Virtually Endless Underground Pipe for Pipeline Construction

Professor Emeritus of Civil Engineering at the University of Arizona and QuakeWrap president, Mo Ehsani, has developed a new underground pipe using aerospace materials to build a virtually endless length of pipeline.

QuakeWrap president Mo Ehsani, professor emeritus of civil engineering at the University of Arizona, demonstrates carbon laminate honeycomb pipe sections of various sizes built at his facility in Tucson, Ariz.

Ehsani utilized lightweight plastic honeycomb and resin-saturated carbon fiber fabric to build the pipe. This pipe can be built onsite and has been named as InfinitPipe as a single section of the pipe can be of virtually infinite length.

Conventional steel and concrete pipes have to be built in factories and then shipped to the desired location on large 18-wheel trucks. This may require the pipes to be transported to large distances, leading to increased transportation costs. Further, these pipes are prone to leaks and affect the environment. Joints are required every 20”, while in the InfinitPipe the expansion joints may be required only for every 1000 ft.

Touted as a green pipe, the InfinitPipe can be used for various applications including water, oil, natural gas and sewers. The production process involves wrapping layers of carbon fabric around a mandrel, putting a lightweight plastic honeycomb on it and then more layers of carbon or glass fiber over this honeycomb. This process delivers the shape of the mandrel as the pipe's internal cross-section, which may not necessarily be circular.

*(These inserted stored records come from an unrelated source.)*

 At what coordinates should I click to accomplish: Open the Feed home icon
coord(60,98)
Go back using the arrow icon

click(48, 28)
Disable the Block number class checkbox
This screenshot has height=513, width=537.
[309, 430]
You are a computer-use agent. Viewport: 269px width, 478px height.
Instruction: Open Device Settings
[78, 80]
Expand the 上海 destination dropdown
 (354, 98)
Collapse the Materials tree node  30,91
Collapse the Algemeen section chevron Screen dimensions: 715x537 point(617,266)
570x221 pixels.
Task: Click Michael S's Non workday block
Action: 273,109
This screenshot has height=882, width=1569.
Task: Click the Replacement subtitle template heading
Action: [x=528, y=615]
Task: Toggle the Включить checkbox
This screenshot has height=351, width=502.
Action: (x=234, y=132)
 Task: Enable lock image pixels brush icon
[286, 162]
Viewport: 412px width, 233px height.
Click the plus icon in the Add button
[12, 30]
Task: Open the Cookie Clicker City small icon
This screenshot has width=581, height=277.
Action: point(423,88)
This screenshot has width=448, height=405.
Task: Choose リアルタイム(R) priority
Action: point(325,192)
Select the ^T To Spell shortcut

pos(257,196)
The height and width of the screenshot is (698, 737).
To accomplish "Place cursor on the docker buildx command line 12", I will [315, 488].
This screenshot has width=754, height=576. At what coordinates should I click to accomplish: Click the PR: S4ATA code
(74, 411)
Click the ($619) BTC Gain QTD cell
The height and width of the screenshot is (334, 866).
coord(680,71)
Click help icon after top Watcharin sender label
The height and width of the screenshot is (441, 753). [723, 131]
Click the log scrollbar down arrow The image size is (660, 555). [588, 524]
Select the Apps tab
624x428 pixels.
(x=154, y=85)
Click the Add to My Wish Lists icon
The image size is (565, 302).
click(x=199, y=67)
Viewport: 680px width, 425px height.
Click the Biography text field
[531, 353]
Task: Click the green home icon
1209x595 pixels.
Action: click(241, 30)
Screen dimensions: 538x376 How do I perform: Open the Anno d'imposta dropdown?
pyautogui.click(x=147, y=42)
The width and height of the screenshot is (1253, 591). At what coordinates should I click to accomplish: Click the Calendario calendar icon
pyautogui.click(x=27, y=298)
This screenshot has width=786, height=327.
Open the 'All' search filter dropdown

Ehsani found that after construction, the finished pipe could be slipped of the mandrel and the process could be continued. When a 20” mandrel is used, 18” of the pipe may be slid of the mandrel when finished, and the process can be continued to build a continuous length of pipe.

If the production equipment with the mandrel was mounted on a truck, then it may be used to create and lay pipes at the required location immediately. This technology can be used in developing countries where the local people will be able to make the pipe on the spot using a mandrel and the required raw materials.

Ehsani has refined the manufacturing process, which allows him to use better quality materials due to the smaller quantities required. So carbon fabric can be used instead of glass fabric and epoxy instead of polyester resin.